Updated: March 11, 2021 9:00:00 am
Around the world and across time, courage looks the same. Details may vary: On June 5, 1989, in Beijing’s Tiananmen Square, it looked like a man clad in black trousers and white shirt, a shopping bag in each hand, facing down the column of Type 59 tanks rumbling down the street. On July 9, 2016, in Baton Rouge, USA, it was a young black woman, in a flowing, printed dress, facing down policemen in full riot gear during a Black Lives Matter protest. And earlier this week, in Myitkyina, Myanmar, courage wore a nun’s habit, as she knelt before heavily-armed policemen and begged them to shoot her instead of the pro-democracy protestors behind her.
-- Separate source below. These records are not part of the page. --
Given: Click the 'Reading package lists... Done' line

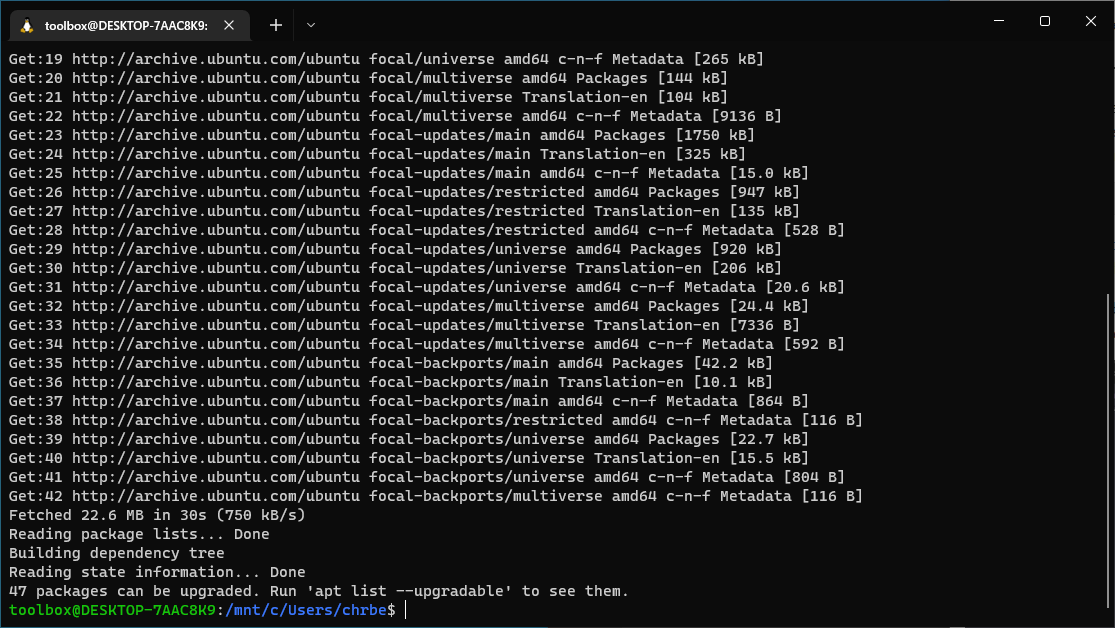Looking at the screenshot, I should coord(139,534).
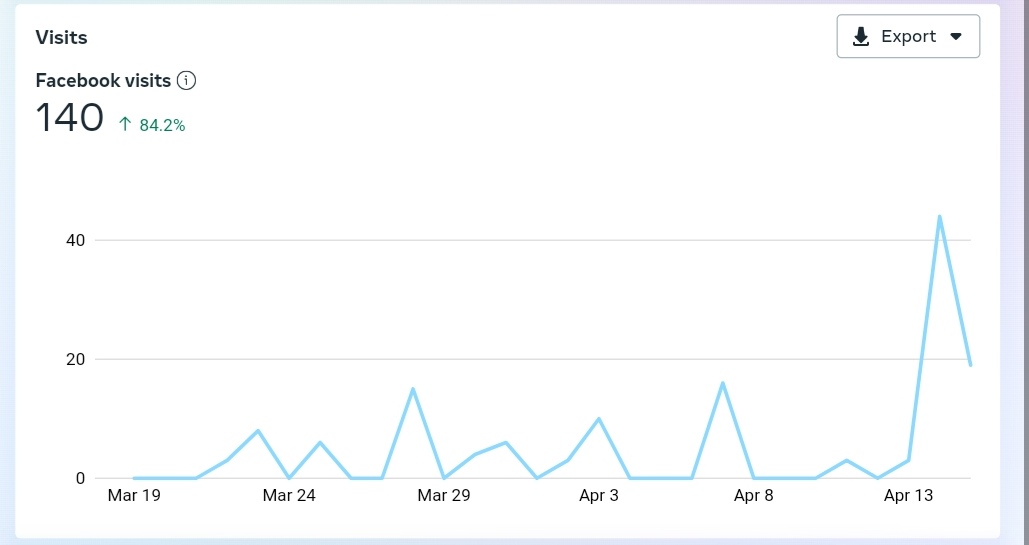Click the 20 y-axis label
The image size is (1029, 545).
77,359
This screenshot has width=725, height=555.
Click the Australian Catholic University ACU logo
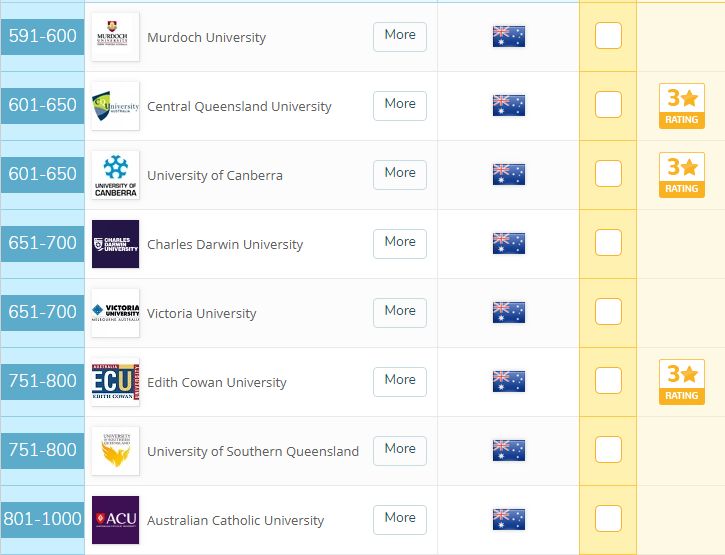click(x=115, y=520)
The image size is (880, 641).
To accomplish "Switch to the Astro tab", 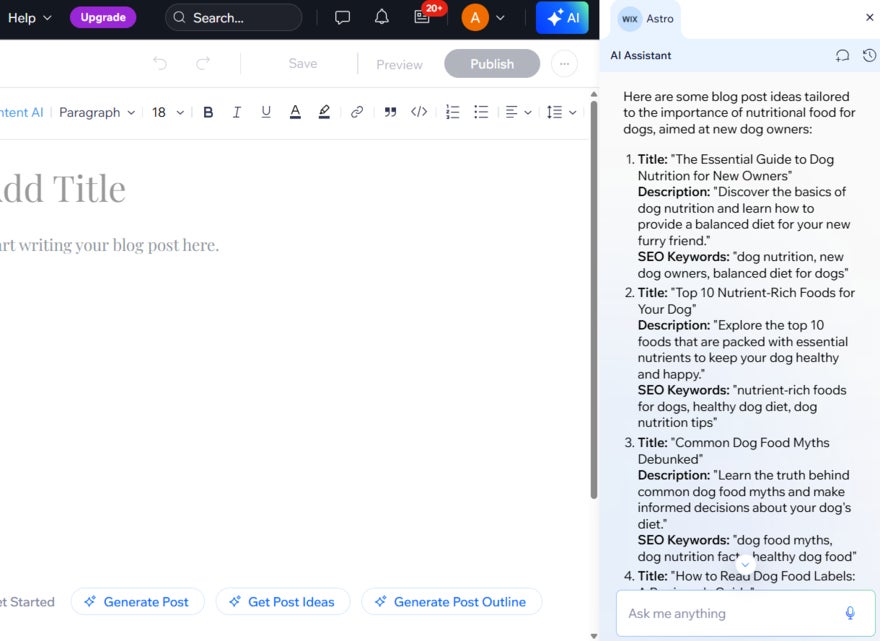I will [645, 17].
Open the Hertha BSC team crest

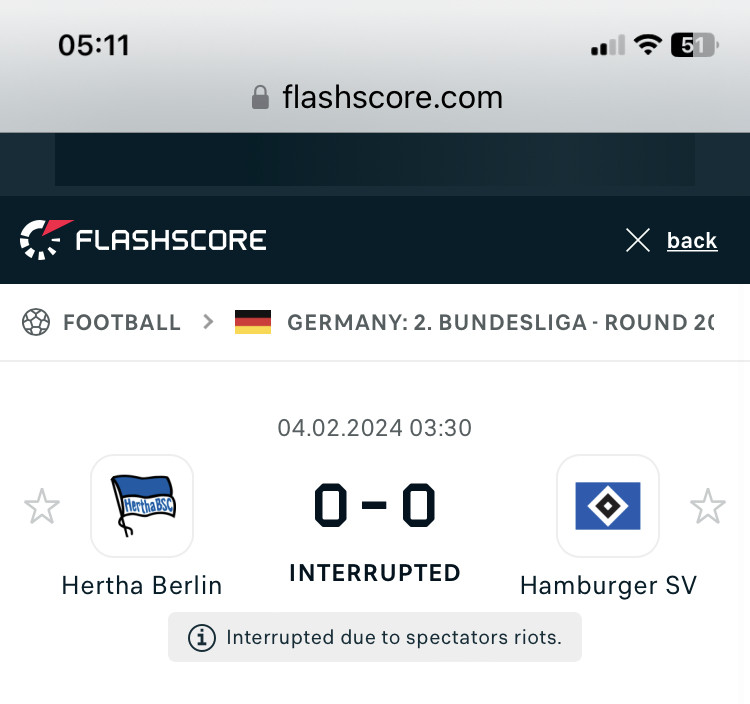pos(142,506)
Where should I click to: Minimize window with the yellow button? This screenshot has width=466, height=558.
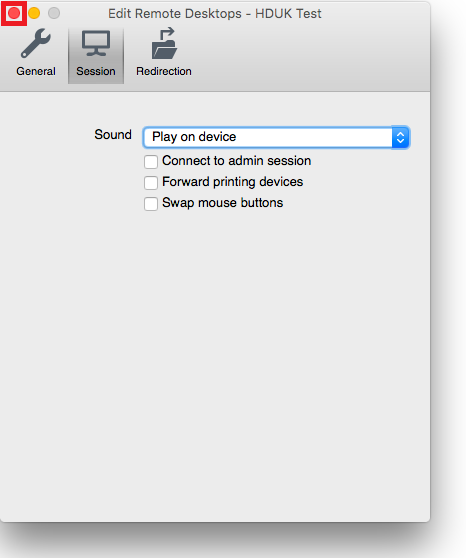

That image of Sister Ann Rose Nu Tawng is only the latest symbol of courage and defiance to emerge from the pro-democracy protests in Myanmar. Last week, the viral image of Burmese resistance against the coup d’état was that of Kyal Sin, a 19-year-old woman also known as Angel, who was protesting on the streets of Mandalay wearing a t-shirt with the slogan “Everything will be OK”. Everything was not OK. Sin was shot in the head and killed by security forces. The nun’s pleadings were disregarded and protestors were fired upon. The pushback against the suspension of democracy continues, as does the use of brute force by Myanmar’s junta regime.
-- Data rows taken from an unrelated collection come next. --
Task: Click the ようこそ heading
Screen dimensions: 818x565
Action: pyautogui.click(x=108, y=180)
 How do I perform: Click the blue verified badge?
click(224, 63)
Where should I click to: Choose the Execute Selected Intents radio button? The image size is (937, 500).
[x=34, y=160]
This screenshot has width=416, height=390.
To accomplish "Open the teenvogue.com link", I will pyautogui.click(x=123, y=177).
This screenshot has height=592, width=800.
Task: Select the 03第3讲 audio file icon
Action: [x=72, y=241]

Since the coup on February 1, amid the photos and videos from the protests that have streamed out of Myanmar, when images like that of Sin and Sister Ann Rose arrive, they spotlight the individual and her suffering. They bring home the full weight of everything that is being witnessed and endured. They also become immediate and forceful reminders that in the face of violence, especially from the state, ordinary people can and will stand up — for peace, mercy, compassion and their right to life and liberty — no matter the cost.